Exercise task:
Collect each line of the listing below that contains the string "what". Case counts.

Saved entries
=-=-=-=-=

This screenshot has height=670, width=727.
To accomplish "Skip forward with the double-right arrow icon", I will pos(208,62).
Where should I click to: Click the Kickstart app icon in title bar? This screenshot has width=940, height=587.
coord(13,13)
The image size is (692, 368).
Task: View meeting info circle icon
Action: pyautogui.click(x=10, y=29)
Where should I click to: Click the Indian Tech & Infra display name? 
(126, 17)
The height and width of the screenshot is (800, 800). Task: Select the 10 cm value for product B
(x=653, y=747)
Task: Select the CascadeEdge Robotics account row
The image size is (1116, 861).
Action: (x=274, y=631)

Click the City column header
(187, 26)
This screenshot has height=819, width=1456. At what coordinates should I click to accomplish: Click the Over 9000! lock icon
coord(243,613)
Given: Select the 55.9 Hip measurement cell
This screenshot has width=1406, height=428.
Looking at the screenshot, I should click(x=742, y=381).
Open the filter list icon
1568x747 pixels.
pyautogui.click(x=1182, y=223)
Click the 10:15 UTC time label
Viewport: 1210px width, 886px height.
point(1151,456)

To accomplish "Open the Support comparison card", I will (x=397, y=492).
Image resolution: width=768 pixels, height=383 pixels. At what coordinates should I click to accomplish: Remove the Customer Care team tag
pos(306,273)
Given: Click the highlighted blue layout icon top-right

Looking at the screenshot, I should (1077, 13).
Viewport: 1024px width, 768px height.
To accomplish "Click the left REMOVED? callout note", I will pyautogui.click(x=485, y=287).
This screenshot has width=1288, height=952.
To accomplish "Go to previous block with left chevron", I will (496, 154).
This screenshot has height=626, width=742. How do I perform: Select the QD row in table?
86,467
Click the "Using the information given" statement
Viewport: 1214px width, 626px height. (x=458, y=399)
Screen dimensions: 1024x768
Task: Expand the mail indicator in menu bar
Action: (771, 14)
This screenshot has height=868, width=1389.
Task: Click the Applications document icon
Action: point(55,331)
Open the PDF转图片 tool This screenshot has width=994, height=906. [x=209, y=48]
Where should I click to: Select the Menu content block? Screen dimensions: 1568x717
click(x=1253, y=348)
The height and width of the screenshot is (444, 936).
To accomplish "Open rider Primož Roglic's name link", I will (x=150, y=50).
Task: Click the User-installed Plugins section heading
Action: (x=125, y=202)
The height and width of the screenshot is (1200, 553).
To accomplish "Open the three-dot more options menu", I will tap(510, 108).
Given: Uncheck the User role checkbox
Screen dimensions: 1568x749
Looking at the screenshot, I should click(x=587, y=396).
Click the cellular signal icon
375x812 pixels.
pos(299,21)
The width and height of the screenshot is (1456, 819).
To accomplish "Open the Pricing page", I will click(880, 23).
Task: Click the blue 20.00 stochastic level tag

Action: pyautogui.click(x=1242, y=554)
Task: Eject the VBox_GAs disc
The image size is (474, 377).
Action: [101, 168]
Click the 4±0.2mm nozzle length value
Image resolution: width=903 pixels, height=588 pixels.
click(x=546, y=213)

=-=-=-=-=

Answer to this problem:
This screenshot has height=819, width=1456. At what coordinates should I click to accomplish: Click the Over 9000! lock icon
Image resolution: width=768 pixels, height=383 pixels. At what coordinates should I click to accomplish: Remove the Customer Care team tag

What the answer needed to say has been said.